But it was Small Black that turned the walk into a saunter, and the garden into a field, spreading out beneath a garden of nebulae. The lo-fi duo – one of them Juan Pieczanski, of Juan’s Basement fame – was joined by two others who enriched the digital/analog mix, starting with the epic “‘Weird Machines’”

We stepped outside for air and when we returned, the minor planetarium had turned into space, and we were staring into the center of the galaxy. On stage was the noodly monolith of Ernest Greene, aka Washed Out, who was manning the decks like Grandmaster Flash must have done, like Buzz Aldrin must have done. The entire room was moving to the fleshy fuzzy beat of a drum that defined, somehow, the meaning of phat (weird, I know). It was the kind of sound that makes you want to collapse or float. So you do both, and so too does the strobe behind Greene. An entrancing, radiating LED ring of fire hanging in the dark behind him entranced the entire room, and seemed to warp it too, like a black hole at the world’s last disco, or an emergency sign on an on ramp to the information superhighway.

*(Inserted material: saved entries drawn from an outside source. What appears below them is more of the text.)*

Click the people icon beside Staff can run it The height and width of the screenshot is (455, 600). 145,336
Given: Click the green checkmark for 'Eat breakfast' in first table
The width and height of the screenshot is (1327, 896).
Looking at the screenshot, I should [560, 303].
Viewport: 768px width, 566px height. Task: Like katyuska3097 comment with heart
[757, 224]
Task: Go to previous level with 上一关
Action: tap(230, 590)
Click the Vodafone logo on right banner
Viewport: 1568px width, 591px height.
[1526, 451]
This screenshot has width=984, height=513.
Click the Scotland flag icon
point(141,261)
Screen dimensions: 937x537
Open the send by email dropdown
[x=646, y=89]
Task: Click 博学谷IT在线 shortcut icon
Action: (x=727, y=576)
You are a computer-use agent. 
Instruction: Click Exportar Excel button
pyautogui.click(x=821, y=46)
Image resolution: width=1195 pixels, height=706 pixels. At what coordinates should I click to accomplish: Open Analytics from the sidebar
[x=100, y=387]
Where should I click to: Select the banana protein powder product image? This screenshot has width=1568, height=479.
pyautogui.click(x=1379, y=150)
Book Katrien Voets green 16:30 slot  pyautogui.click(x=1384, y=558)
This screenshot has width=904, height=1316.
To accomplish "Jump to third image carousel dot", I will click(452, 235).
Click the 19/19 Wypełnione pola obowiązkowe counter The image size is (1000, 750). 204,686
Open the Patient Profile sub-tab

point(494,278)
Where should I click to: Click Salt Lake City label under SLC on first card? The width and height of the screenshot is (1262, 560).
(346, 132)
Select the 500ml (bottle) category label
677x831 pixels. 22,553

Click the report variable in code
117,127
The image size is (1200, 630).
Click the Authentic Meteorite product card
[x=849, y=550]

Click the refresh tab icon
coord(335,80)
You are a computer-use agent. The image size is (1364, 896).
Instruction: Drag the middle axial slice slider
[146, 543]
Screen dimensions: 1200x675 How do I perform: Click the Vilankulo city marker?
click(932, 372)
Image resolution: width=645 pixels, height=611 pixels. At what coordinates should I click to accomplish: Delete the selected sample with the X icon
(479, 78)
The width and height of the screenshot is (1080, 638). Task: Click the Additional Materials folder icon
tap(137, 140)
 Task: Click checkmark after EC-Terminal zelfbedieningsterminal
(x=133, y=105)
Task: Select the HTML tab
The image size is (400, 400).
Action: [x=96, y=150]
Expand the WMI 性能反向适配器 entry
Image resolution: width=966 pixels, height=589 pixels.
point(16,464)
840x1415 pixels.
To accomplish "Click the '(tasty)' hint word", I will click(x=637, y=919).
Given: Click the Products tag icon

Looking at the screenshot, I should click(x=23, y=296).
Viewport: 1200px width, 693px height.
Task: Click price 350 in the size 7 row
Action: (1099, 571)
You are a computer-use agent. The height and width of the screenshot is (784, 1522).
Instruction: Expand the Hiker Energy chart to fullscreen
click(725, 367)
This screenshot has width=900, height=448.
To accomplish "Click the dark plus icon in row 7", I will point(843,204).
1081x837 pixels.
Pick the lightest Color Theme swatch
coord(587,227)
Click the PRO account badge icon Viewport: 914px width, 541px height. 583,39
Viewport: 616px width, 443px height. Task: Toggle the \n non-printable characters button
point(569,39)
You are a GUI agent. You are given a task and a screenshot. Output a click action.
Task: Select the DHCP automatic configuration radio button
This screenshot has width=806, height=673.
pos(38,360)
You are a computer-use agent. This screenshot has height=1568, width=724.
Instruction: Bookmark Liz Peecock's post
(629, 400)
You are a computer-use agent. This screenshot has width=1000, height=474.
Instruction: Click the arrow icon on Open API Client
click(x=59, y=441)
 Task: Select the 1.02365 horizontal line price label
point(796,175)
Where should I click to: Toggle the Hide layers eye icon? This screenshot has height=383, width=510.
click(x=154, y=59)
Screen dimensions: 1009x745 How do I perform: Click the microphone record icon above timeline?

To the initiated it was little surprise when Small Black clambered onstage, amidst shouts of “Juan! Juan! Juan!” But we felt like we were bearing witness to the formation of some rock supergroup. The universe seemed to shrink to the size of the Mercury Lounge, and then it started all over again with a big bang. By the time the show ended with the epic “Feel it All Around,” time may have stopped. The sound of technology again, for the first time.

The whole time Ernest’s vocals were just no help: they sounded miles away and lost in the wash of sublime static. The only earthly words that were distinguishable weren’t even sung; they were the titles of his albums, “Life of Leisure” and “High Times.” These were like passwords for this whole world’s content management system. We hacked in.